TEXTE À LIRE:
◆ ◆ ◆

489 euros de revenu de solidarité active (RSA) et 226 euros d’aide au logement (APL). Alain connait ces chiffres par cœur. Il compte tout. « J’ai 61 ans, ça fait 11 ans que je suis au RSA. Au début ça allait encore, mais avec l’inflation, c’est devenu impossible », constate-t-il. Dans son appartement, au troisième étage d’un petit immeuble de Cronenbourg, des posters d’Elvis Presley et Johnny Hallyday sont accrochés au mur. Alain est allé plusieurs fois à des concerts du second. Mais les temps ont changé : « Maintenant je ne fais plus rien. Je dois décliner tout ce qu’on me propose. Ah si ! Parfois ma fille ainée me paye le McDo. »

« Je creuse des dettes en permanence »

Les 715 euros d’allocations qu’il reçoit tous les mois ne comblent pas les frais d’Alain : 580 euros de loyer pour son deux-pièces du parc privé, 80 euros de gaz et d’électricité « en moyenne », 60 euros pour la box internet, l’abonnement téléphonique et la télévision, ainsi que 100 euros de courses en Allemagne. Et toutes les semaines, en donnant 2,50 euros, il peut remplir un panier équivalent à 25 euros de courses à La Caravelle, l’épicerie solidaire de Caritas. Cela fait 830 euros à dépenser pour vivre :

« Le plus important pour moi, c’est le loyer. Je le règle parce que je veux garder un toit sur la tête. Je suis condamné à jongler en ne payant pas les autres factures, le gaz, l’électricité ou internet selon les mois. Je dépense le strict minimum, mais comme je dois dépenser plus que ce que je gagne, forcément je creuse des dettes en permanence. L’année dernière, pour les rembourser, j’ai utilisé le chèque énergie et mes enfants se sont cotisés pour payer le reste. Sinon, les années précédentes, j’ai souvent demandé une aide du fonds de solidarité logement (FSL) avec une assistante sociale. »

◆ ◆ ◆

DONNÉES DISPONIBLES:

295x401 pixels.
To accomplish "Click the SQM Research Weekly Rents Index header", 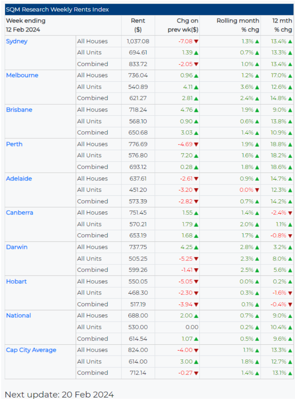I will (149, 10).
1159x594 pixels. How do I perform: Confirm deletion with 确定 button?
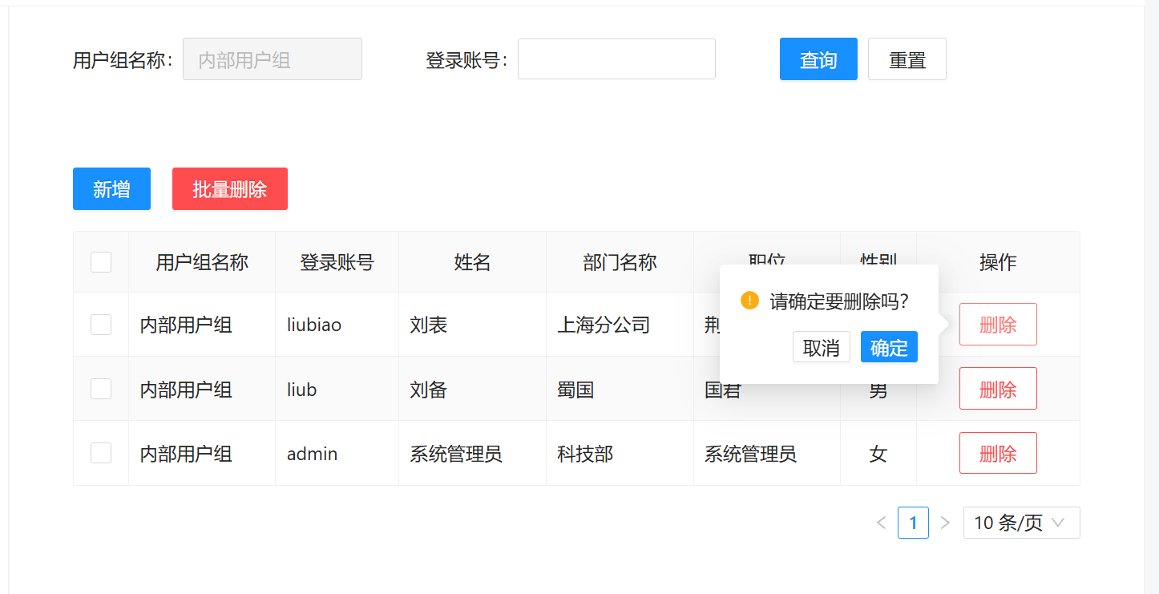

◆ ◆ ◆

ÉNONCÉ: Dans le texte sur le quotidien d'Alain au RSA, relevez les factures qu'il cite comme celles qu'il ne paie pas, selon les mois, pour pouvoir régler son loyer. Les lignes proviennent d'une source distincte de celle du texte.

CORRIGÉ: Le gaz, l'électricité et internet.